Validation of a Crisis Standards of Care Model for Prioritization of Limited Resources During the Coronavirus Disease 2019 Crisis in an Urban, Safety-Net, Academic Medical Center

Albert Nadjarian, MD, MPH; Jessica LeClair, BS; Taylor F. Mahoney, MA; Eric H. Awtry, MD, FACC; Jasvinder S. Bhatia, MD; Lisa B. Caruso, MD, MPH; Alexis Clay, MD; David Greer, MD, MA; Karan S. Hingorani, MD, PhD; L. F. B. Horta, MD; Michel Ibrahim, MD; Michael H. Ieong, MD; Thea James, MD; Matthew H. Kulke, MD; Remington Lim, BA; Robert C. Lowe, MD; James M. Moses, MD; Jaime Murphy, MD; Ala Nozari, MD; Anuj D. Patel, MD; Brent Silver, MD; Arthur C. Theodore, MD; Ryan Shufei Wang, MD; Ellen Weinstein, JD; Stephen A. Wilson, MD, MPH, FAAFP; Anna M. Cervantes-Arslanian, MD

Disclosures

Crit Care Med. 2021;49(10):1739-1748. 

In This Article

Background

The coronavirus disease 2019 (COVID-19) pandemic has disproportionately impacted the United States, which represents 4.28% of the world's population, yet 23.93% of the total COVID-19 cases with over 500,000 fatalities as of March 26, 2021.[1] Despite being a high-income economy, the United States has faced a crisis with widespread reports of insufficient personal protective equipment for front-line medical workers and shortages of ICU beds. The early months of the pandemic found many countries struggling to deliver care when faced with the stark reality of insufficient beds, staff, ventilators, and supplies. With shortages in mind, many states needed to develop triage algorithms quickly in order to determine priority scoring should a healthcare system be forced to enter into crisis standards of care (CSC). CSC refers to a state when healthcare systems are so overwhelmed by a catastrophic public health event that it is impossible to provide the standard level of care to all patients.[2] At that juncture, prioritization would be made for patients who are most likely to survive the acute event, with some CSC frameworks also taking longer term survival into consideration. It is worth noting that as of May 2020 during the height of the first wave, only 29 of 50 states had any version of CSC guidelines.[3]

On April 7, 2020, the Commonwealth of Massachusetts released their initial CSC guidelines, which incorporated key components of the University of Pittsburgh model policy (Pitt Model).[4] The Pitt Model prioritizes patients using acute illness severity with the Sequential Organ Failure Assessment (SOFA) score,[5] as well as conditions prognosticating near-term survival. "Major" conditions (defined as > 50% chance of 5 yr mortality) were scored 2 points, and "severe" conditions (defined as > 50% chance of 1 yr mortality) were scored 4 points. The higher a patient's score, the lower their priority for receiving a scarce resource. However, the criteria for what classifies as poor prognostic factors for these conditions are not explicitly outlined in the Pitt model or the Massachusetts guidelines (Table 1).

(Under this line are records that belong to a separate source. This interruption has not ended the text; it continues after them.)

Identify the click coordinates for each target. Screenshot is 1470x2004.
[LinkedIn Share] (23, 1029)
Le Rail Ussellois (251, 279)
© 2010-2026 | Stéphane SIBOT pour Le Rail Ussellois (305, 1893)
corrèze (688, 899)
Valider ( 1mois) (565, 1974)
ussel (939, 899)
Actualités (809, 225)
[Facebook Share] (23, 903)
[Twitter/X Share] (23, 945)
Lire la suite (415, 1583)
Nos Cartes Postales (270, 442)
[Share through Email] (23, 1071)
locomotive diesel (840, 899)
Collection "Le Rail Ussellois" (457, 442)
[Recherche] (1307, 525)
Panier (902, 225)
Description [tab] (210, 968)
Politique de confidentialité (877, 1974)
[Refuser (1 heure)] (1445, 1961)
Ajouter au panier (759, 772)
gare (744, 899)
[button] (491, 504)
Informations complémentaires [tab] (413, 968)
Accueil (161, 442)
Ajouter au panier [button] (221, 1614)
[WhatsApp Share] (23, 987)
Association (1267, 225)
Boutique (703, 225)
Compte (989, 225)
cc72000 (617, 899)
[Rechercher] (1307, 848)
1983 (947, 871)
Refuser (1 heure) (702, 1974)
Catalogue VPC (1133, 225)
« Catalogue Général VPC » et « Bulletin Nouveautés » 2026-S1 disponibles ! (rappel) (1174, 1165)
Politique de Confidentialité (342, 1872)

Hospitals were found in a unique situation of needing to clarify these conditions in order to determine resource prioritization. This issue extended to other states such as New Jersey and Pennsylvania, both which adopted similar CSC guidelines without specific scoring criteria for chronic conditions.

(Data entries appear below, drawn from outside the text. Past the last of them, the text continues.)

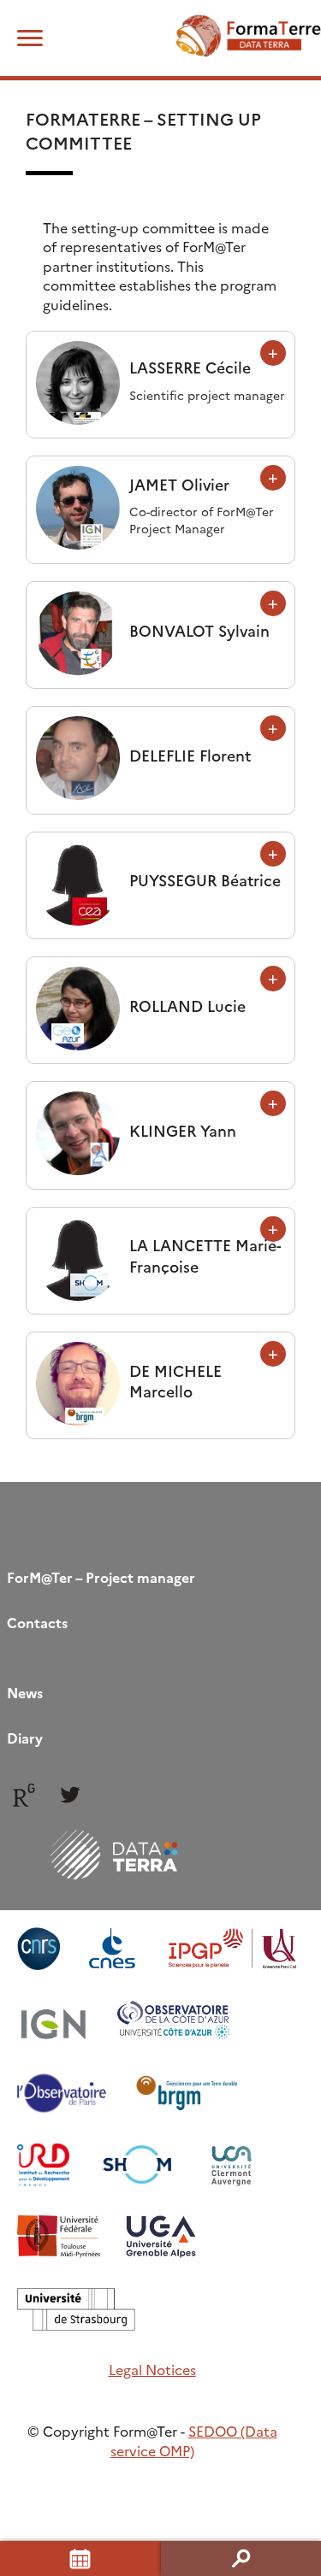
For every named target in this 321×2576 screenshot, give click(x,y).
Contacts (37, 1622)
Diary (25, 1737)
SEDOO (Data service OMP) (193, 2440)
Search (241, 2558)
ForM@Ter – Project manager (101, 1576)
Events (80, 2558)
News (25, 1692)
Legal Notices (152, 2369)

In April 2020, Boston Medical Center (BMC), a safety-net hospital caring for a primarily underserved and racial minority population, had the second highest total number of hospitalized patients in Massachusetts, and the highest percentage of COVID-19 patients per beds, peaking at greater than 70% of overall hospital capacity. At the peak of the initial COVID-19 surge between March 1 and May 18, 2020, 78.3% of the 1,186 patients hospitalized with COVID-19 at BMC were Black or Hispanic, 22.2% were homeless, and 24.1% were classified as critically ill.[6] A committee of BMC physicians representing several specialties met to operationalize the state's guidance on resource allocation and to define major and severe comorbidities. The representatives reviewed available prognostication models for chronic illnesses and in several cases sought alignment with other regional hospitals regarding the scoring system. When considering the task of needing to save the most lives and life-years, the committee followed the established model of developing a point system based on major and severe underlying conditions and outlined criteria to fulfill those conditions (Supplemental Table 1, http://links.lww.com/CCM/G513). The criteria were determined by extrapolation from prognostic models for chronic disease outside of the critical illness setting as well as expert consensus. In this study, we assessed mortality of patients at 1 and 5 years in a sample of hospitalized critically ill patients under nonpandemic conditions. Specifically, we hypothesized that our sample of patients who scored for major and severe conditions (using our hospital-adopted criteria) would have greater than 50% mortality at 1 and 5 years, respectively.